WORK REQUEST: Copy every line below precisely, leaving nothing out.

SUPPLIED ENTRIES:

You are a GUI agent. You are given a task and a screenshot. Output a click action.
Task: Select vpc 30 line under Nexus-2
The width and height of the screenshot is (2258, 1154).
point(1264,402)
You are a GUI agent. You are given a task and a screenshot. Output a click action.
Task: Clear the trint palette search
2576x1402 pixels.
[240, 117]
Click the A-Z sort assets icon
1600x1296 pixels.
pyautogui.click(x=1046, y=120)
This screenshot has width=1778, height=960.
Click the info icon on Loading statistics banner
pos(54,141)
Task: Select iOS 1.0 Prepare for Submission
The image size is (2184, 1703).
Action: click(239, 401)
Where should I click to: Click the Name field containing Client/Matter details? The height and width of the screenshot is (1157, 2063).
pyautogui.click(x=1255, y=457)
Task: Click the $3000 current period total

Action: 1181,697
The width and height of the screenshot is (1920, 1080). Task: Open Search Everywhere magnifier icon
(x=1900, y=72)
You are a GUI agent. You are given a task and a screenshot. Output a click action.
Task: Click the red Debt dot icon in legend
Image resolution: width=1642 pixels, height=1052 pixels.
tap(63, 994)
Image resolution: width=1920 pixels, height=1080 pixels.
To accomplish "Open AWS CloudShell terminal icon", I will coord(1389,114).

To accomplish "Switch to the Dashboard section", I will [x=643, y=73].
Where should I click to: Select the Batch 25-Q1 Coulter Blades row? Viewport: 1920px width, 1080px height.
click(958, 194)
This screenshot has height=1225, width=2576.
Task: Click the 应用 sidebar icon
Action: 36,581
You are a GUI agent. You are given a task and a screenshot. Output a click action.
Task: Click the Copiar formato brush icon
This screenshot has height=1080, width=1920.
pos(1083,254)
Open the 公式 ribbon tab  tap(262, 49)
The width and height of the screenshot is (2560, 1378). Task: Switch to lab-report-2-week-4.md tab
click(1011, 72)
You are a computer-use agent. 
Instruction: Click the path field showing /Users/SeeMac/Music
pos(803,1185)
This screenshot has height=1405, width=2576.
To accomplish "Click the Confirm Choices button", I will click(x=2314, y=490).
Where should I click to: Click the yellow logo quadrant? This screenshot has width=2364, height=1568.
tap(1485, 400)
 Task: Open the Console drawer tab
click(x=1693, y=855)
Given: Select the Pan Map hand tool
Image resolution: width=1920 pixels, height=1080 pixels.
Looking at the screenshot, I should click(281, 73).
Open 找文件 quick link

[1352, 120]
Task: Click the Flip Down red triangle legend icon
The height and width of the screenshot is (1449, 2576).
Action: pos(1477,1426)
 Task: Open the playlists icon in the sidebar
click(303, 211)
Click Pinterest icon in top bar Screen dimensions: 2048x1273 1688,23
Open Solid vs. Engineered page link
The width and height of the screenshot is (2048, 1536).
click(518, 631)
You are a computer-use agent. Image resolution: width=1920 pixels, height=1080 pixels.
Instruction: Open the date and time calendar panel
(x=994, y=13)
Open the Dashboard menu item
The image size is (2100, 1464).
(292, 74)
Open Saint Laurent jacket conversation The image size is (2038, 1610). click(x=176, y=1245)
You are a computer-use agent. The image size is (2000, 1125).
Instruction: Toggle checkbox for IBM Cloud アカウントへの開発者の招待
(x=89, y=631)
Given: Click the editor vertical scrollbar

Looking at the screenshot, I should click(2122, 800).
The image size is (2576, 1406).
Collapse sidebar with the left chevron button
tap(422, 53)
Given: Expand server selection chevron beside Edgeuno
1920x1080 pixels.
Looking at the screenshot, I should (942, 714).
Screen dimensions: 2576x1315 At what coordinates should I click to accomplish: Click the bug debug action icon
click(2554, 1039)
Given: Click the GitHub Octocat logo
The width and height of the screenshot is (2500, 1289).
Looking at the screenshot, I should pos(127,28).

YOUR RESPONSE:
You are a GUI agent. You are given a task and a screenshot. Output a click action.
Task: Select vpc 30 line under Nexus-2
The width and height of the screenshot is (2258, 1154).
point(1264,402)
You are a GUI agent. You are given a task and a screenshot. Output a click action.
Task: Clear the trint palette search
2576x1402 pixels.
[240, 117]
Click the A-Z sort assets icon
1600x1296 pixels.
pyautogui.click(x=1046, y=120)
This screenshot has width=1778, height=960.
Click the info icon on Loading statistics banner
pos(54,141)
Task: Select iOS 1.0 Prepare for Submission
The image size is (2184, 1703).
Action: click(239, 401)
Where should I click to: Click the Name field containing Client/Matter details? The height and width of the screenshot is (1157, 2063).
pyautogui.click(x=1255, y=457)
Task: Click the $3000 current period total

Action: 1181,697
The width and height of the screenshot is (1920, 1080). Task: Open Search Everywhere magnifier icon
(x=1900, y=72)
You are a GUI agent. You are given a task and a screenshot. Output a click action.
Task: Click the red Debt dot icon in legend
Image resolution: width=1642 pixels, height=1052 pixels.
tap(63, 994)
Image resolution: width=1920 pixels, height=1080 pixels.
To accomplish "Open AWS CloudShell terminal icon", I will coord(1389,114).

To accomplish "Switch to the Dashboard section", I will [x=643, y=73].
Where should I click to: Select the Batch 25-Q1 Coulter Blades row? Viewport: 1920px width, 1080px height.
click(958, 194)
This screenshot has height=1225, width=2576.
Task: Click the 应用 sidebar icon
Action: 36,581
You are a GUI agent. You are given a task and a screenshot. Output a click action.
Task: Click the Copiar formato brush icon
This screenshot has height=1080, width=1920.
pos(1083,254)
Open the 公式 ribbon tab  tap(262, 49)
The width and height of the screenshot is (2560, 1378). Task: Switch to lab-report-2-week-4.md tab
click(1011, 72)
You are a computer-use agent. 
Instruction: Click the path field showing /Users/SeeMac/Music
pos(803,1185)
This screenshot has height=1405, width=2576.
To accomplish "Click the Confirm Choices button", I will click(x=2314, y=490).
Where should I click to: Click the yellow logo quadrant? This screenshot has width=2364, height=1568.
tap(1485, 400)
 Task: Open the Console drawer tab
click(x=1693, y=855)
Given: Select the Pan Map hand tool
Image resolution: width=1920 pixels, height=1080 pixels.
Looking at the screenshot, I should click(281, 73).
Open 找文件 quick link

[1352, 120]
Task: Click the Flip Down red triangle legend icon
The height and width of the screenshot is (1449, 2576).
Action: pos(1477,1426)
 Task: Open the playlists icon in the sidebar
click(303, 211)
Click Pinterest icon in top bar Screen dimensions: 2048x1273 1688,23
Open Solid vs. Engineered page link
The width and height of the screenshot is (2048, 1536).
click(518, 631)
You are a computer-use agent. Image resolution: width=1920 pixels, height=1080 pixels.
Instruction: Open the date and time calendar panel
(x=994, y=13)
Open the Dashboard menu item
The image size is (2100, 1464).
(292, 74)
Open Saint Laurent jacket conversation The image size is (2038, 1610). click(x=176, y=1245)
You are a computer-use agent. The image size is (2000, 1125).
Instruction: Toggle checkbox for IBM Cloud アカウントへの開発者の招待
(x=89, y=631)
Given: Click the editor vertical scrollbar

Looking at the screenshot, I should click(2122, 800).
The image size is (2576, 1406).
Collapse sidebar with the left chevron button
tap(422, 53)
Given: Expand server selection chevron beside Edgeuno
1920x1080 pixels.
Looking at the screenshot, I should (942, 714).
Screen dimensions: 2576x1315 At what coordinates should I click to accomplish: Click the bug debug action icon
click(2554, 1039)
Given: Click the GitHub Octocat logo
The width and height of the screenshot is (2500, 1289).
Looking at the screenshot, I should pos(127,28).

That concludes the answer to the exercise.